A numerical risk cannot be derived based on the current state of knowledge. Risk matrix 2 (Table 4 [Tab. 4]) shows a semi-quantitative risk assessment of the sensitization/allergy risk from indoor molds.
Table 4: Risk matrix 2 – sensitization/allergy risk due to molds (the darker the color, the greater the potential health risk)
Risk of irritanting effects
Mucous membrane irritations (MMI) of the eyes and upper respiratory tract have been described in various publications. The same applies to chronic bronchitis [1], [2].
To date, it is unclear whether individuals affected by MMI or chronic bronchitis are particularly sensitive individuals who react at lower doses, or sensitized individuals who react differently than non-sensitized individuals regardless of the dose [96]. Possible predisposing factors for MMI and chronic bronchitis can be other inflammatory processes in the area of the mucous membranes of the eyes and respiratory tract, such as infections, atopic mucosal diseases, keratoconjunctivitis sicca and dry nasal mucous membranes [29].
Risk of toxic effects
Only molds that are potentially capable of producing toxins can be considered as triggers of toxic effects. Whether toxin formation occurs indoors in individual cases is determined by the environmental and growth conditions and, above all, the substrate [97], [98].
There are no known predisposing factors for toxic reactions caused by mycotoxins in humans.
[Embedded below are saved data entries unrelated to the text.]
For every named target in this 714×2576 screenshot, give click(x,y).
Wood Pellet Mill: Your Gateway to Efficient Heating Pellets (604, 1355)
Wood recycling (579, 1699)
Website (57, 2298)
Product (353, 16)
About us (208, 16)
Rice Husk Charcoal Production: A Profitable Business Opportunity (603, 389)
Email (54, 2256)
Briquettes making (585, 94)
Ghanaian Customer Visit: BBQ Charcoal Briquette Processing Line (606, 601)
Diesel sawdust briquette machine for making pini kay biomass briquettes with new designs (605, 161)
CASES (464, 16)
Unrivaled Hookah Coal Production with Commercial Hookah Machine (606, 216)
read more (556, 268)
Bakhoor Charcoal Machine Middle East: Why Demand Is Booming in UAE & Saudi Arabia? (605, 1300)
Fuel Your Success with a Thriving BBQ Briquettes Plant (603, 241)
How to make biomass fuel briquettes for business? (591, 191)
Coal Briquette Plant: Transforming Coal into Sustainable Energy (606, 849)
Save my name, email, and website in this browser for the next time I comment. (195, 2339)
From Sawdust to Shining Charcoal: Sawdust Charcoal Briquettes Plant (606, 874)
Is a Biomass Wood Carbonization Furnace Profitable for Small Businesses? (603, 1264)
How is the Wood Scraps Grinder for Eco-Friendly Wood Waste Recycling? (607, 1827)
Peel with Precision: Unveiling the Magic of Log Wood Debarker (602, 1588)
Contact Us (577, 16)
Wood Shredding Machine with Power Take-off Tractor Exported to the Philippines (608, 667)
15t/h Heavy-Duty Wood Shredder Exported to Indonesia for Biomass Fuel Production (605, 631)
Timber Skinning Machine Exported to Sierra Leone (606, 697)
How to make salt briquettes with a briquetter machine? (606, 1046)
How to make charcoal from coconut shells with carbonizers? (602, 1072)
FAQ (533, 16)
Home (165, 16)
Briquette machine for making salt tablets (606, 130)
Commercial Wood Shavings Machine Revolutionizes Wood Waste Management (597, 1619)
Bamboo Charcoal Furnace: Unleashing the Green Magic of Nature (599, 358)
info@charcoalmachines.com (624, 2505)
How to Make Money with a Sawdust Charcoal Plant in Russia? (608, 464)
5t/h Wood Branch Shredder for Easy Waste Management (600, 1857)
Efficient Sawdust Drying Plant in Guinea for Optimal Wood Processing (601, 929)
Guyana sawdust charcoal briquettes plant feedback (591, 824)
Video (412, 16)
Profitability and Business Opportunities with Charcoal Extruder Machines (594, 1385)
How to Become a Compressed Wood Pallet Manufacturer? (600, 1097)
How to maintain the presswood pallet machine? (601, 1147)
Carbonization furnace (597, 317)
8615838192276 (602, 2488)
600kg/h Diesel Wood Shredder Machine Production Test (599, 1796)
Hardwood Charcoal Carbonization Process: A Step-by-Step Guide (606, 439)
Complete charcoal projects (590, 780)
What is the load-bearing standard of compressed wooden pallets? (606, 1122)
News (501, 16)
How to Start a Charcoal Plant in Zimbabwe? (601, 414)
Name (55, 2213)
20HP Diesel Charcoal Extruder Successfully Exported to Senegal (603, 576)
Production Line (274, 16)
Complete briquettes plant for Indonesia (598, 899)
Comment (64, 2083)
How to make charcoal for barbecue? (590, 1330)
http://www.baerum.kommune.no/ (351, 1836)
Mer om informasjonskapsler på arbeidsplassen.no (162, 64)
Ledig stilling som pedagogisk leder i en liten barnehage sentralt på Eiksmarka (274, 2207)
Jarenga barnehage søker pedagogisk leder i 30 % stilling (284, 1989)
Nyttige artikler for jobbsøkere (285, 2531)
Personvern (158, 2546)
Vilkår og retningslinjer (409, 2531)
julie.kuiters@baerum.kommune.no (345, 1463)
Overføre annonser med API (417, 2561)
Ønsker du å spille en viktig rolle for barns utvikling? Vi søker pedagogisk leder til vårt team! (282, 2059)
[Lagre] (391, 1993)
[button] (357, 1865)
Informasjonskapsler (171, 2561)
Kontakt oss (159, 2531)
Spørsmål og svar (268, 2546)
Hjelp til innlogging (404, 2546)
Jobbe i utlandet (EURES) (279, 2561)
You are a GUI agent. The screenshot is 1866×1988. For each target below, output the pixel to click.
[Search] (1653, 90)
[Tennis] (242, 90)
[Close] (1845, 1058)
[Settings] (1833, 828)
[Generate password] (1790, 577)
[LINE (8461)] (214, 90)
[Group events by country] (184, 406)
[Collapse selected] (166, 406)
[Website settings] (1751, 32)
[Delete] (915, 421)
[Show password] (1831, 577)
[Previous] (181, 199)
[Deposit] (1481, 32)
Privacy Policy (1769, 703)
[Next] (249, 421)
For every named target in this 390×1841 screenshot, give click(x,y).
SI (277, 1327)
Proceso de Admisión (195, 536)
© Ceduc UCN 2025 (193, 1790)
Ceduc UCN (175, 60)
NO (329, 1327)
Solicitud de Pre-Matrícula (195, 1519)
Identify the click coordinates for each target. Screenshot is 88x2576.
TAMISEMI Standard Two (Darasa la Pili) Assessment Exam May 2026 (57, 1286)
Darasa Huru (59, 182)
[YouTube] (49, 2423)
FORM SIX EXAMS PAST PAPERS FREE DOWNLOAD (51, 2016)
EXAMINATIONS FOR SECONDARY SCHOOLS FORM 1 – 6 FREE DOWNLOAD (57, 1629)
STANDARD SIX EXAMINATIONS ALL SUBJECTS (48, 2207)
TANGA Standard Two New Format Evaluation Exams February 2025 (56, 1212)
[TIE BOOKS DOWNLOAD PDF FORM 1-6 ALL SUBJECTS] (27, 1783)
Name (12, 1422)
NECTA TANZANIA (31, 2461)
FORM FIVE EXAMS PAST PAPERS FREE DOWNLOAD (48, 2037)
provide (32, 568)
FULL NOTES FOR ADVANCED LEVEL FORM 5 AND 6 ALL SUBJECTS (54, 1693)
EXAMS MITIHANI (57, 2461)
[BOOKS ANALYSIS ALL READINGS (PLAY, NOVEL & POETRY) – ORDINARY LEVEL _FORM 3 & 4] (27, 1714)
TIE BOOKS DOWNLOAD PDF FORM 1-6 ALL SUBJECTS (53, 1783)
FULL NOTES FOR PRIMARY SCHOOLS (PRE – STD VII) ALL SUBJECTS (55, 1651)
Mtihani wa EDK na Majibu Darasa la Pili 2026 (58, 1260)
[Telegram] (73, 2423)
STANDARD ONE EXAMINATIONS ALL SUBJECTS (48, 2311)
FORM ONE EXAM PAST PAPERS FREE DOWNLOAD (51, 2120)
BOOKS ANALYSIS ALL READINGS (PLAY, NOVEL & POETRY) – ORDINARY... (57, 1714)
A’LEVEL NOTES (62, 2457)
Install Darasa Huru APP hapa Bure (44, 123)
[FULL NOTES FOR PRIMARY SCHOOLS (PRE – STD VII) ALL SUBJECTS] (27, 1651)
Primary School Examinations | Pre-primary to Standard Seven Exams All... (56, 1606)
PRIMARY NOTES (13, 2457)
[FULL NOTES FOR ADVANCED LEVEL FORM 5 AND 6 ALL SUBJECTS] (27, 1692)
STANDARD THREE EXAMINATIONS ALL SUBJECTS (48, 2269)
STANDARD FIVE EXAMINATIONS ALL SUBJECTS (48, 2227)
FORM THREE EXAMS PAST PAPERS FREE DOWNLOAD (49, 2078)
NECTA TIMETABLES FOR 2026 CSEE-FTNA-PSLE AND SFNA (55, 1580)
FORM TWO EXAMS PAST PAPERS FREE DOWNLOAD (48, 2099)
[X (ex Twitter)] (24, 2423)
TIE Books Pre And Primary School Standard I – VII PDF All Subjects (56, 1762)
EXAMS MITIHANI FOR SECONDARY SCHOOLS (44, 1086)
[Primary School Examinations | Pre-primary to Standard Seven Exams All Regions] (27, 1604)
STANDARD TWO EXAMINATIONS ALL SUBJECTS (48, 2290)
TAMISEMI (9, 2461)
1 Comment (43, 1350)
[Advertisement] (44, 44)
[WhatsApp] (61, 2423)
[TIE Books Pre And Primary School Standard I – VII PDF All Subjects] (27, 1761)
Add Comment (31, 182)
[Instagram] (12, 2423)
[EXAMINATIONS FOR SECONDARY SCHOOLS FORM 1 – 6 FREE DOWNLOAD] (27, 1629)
However, predispositions are conceivable at the organ level. For example, it is conceivable that a previously damaged liver (e.g., chronic hepatitis, liver cirrhosis) may be predisposed to hepatotoxic aflatoxin effects following oral ingestion of this toxin. Whether this also applies to aerogenic toxin uptake has not yet been clarified [50], [98]. A numerical risk cannot be derived based on the current state of knowledge [99].
Risk of odor effects and mood disorders
In principle, anyone can be affected by odor effects and/or mood disorders in the event of moisture/mold damage indoors. This is a nuisance, not a health hazard.
Predisposing factors for odor effects can be genetic, age, gender and hormonal influences, imprinting, smoking, context as well as adaptation, habituation and sensitization effects [100], [101].
Predisposing factors for mood disorders can be environmental concerns, fears, conditioning and attributions, as well as a variety of diseases [39].
Risk areas for possible health effects of mold in hospitals
The hospital can be divided into three risk areas for possible health effects of mold, which are described below.
Low-risk area for possible health effects of mold
The low-risk area for possible health effects of mold fungi is defined in such a way that possible health risks exist at most for mood disorders, odor and/or irritation. The low-risk area corresponds to use-class II of the UBA guidelines [26]. It therefore includes all areas in the hospital that are comparable to the interiors of apartments, residential buildings, kindergartens, schools, and offices. This applies to all areas in the hospital except for areas with a medium-risk (see below) and a high-risk (see below) for possible mold health effects.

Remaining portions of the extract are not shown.